YOUR ASSIGNMENT: Copy exactly, and only, the lines from the one with "Screen dimensions: 660x1174" to the end of the listing; omit pictures.

RECORDS SUPPLIED:
━━━━━━━━━━
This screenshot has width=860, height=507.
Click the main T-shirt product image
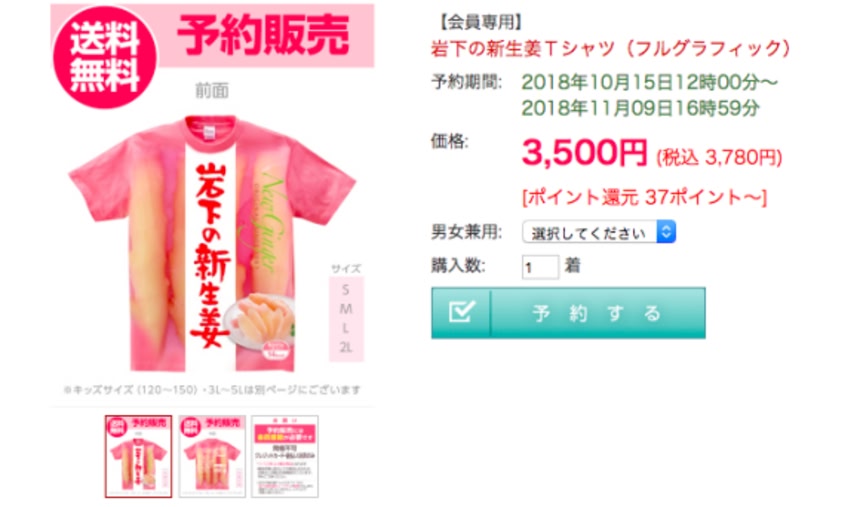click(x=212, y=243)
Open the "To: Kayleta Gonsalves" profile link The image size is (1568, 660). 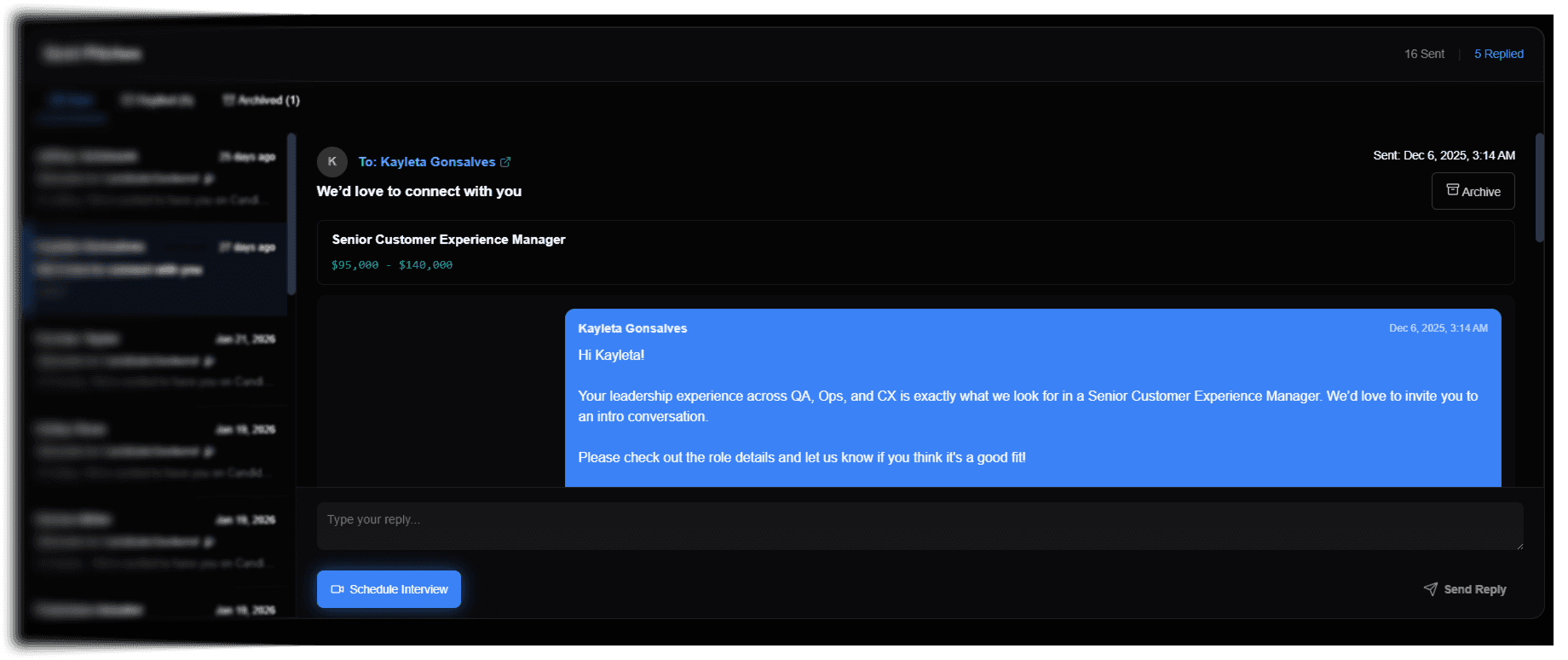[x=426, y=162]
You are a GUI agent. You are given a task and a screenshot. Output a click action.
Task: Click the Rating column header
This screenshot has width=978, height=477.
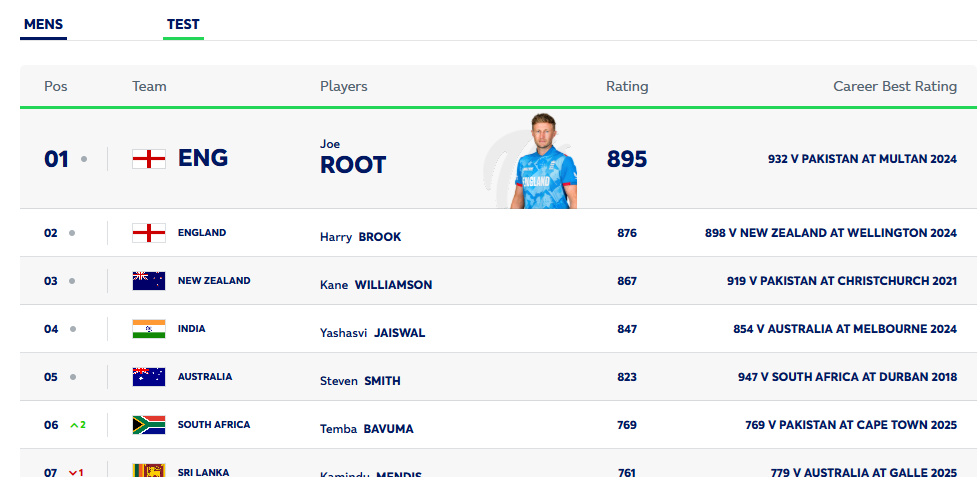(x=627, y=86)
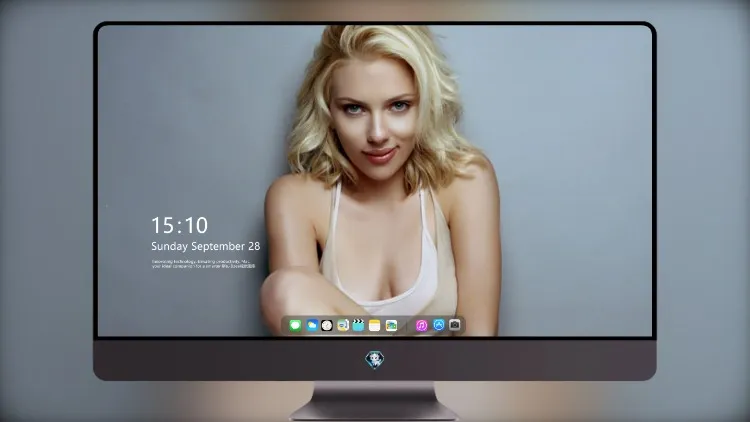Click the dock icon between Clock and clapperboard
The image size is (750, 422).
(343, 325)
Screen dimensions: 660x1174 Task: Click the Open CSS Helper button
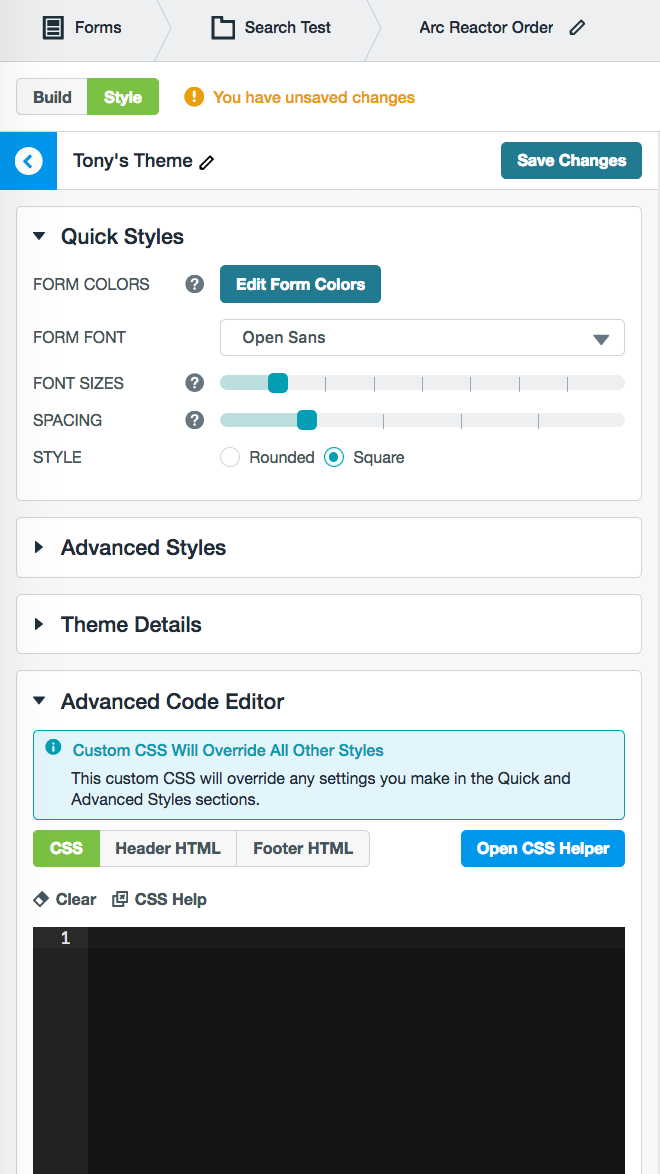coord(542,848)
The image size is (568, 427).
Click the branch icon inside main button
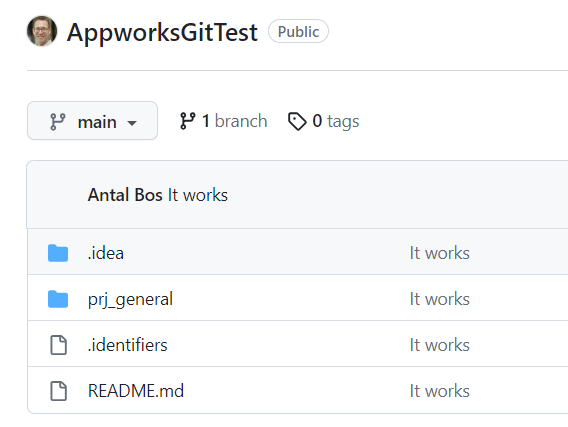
━━━━━━━━━━
RESPONSE TO THIS TASK:
Screen dimensions: 660x1174 Task: Click the Open CSS Helper button
coord(542,848)
The image size is (568, 427).
Click the branch icon inside main button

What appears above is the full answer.